Wednesday of the Fourth Week of Lent
O God, who reward the merits of the just and offer pardon to sinners who do penance, have mercy, we pray, on those who call upon you, that the confession of our guilt may serve to obtain your pardon for our sins. Through our Lord.
* * * * * *
Fifth Sunday in Lent (Year “A”) – April 10, 2011 -- JESUS OFFERS EVERYONE THE RESURRECTION LIFE [Texts: Ezekiel 37.12-14 [Psalm 130]; Romans 8.8-11; John 11.1-45]
Coming after Jesus' cure of a man born blind, with which it is linked (“Could not he who opened the eyes of the blind man have kept this man from dying?'”), Jesus' raising Lazarus from the tomb proclaims Jesus' offer of light and life.
The Church reads the Lazarus story during Lent not merely to encourage catechumens awaiting Baptism at Easter. For the liturgy stresses that Lent is a time for all Jesus' disciples to renew the baptismal commitment they made or their parents and godparents made for them.
The Preface of this Fifth Sunday of Lent summarizes the issues at play in Lazarus' restoration to life: “As a man like us, Jesus wept for Lazarus his friend. As the eternal God, he raised Jesus from the dead. Christ gives us the sacraments to lift us up to everlasting life”.
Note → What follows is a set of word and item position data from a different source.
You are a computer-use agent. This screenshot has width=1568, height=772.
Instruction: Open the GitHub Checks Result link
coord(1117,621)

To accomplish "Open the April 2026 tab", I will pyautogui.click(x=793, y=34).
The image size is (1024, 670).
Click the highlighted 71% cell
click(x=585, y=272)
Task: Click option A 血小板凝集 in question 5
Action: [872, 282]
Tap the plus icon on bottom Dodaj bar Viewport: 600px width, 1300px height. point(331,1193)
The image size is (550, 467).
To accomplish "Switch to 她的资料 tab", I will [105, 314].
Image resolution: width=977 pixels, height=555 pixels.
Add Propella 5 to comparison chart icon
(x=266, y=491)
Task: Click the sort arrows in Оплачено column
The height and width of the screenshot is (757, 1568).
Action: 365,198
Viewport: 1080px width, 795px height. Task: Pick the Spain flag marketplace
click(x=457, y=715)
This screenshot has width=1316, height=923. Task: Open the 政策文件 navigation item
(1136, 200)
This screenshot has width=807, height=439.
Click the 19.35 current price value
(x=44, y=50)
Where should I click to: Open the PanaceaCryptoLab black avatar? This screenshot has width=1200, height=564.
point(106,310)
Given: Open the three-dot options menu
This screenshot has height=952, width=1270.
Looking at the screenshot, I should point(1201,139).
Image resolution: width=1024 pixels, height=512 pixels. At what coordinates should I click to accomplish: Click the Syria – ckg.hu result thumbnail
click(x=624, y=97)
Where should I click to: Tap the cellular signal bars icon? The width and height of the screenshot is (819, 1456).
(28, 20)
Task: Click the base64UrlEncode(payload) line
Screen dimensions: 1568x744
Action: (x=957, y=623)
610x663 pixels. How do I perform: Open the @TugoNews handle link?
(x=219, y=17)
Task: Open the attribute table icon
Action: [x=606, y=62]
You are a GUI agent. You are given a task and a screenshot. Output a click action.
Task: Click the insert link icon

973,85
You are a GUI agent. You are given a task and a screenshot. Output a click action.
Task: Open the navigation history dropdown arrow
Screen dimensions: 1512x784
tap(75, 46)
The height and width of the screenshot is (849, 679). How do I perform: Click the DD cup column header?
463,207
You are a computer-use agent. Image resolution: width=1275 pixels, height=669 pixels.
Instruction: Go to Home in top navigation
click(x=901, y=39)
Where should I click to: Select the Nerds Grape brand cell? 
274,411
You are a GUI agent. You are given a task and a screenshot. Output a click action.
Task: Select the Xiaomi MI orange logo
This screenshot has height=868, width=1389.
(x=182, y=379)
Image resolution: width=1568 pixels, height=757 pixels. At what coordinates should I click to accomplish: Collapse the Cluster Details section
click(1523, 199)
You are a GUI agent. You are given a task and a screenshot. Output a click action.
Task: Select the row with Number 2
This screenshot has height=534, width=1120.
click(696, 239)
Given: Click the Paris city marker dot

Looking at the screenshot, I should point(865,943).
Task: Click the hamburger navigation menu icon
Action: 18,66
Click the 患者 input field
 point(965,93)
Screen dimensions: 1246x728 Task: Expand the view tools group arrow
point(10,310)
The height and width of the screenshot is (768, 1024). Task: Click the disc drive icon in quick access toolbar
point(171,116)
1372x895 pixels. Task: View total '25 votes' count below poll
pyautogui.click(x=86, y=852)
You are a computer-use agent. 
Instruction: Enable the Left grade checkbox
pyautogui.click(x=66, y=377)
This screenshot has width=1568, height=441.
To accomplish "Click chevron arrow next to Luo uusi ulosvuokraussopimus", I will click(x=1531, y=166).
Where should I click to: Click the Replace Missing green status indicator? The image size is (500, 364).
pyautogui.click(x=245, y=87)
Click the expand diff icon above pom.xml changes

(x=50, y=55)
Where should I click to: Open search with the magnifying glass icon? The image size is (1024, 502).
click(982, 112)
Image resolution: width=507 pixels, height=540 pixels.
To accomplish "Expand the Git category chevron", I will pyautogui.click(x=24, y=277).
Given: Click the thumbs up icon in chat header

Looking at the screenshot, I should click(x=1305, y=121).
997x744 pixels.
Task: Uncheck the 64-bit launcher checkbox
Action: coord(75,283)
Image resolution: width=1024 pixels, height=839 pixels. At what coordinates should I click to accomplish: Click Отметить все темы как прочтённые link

The commitment to live Jesus' risen life, which catechumens make at the Easter Vigil, is challenged by the difficulties people face along life's journey. Often, the supreme test comes when someone encounters the mystery of human mortality, their own imminent death or that of a loved one.
Martha's statement to Jesus expressed the human struggle with her brother's death, that seemed premature, even absurd. Why did God allow it and why, she asked, did Jesus not intervene to prevent it: “Lord, if you had been here, my brother would not have died”.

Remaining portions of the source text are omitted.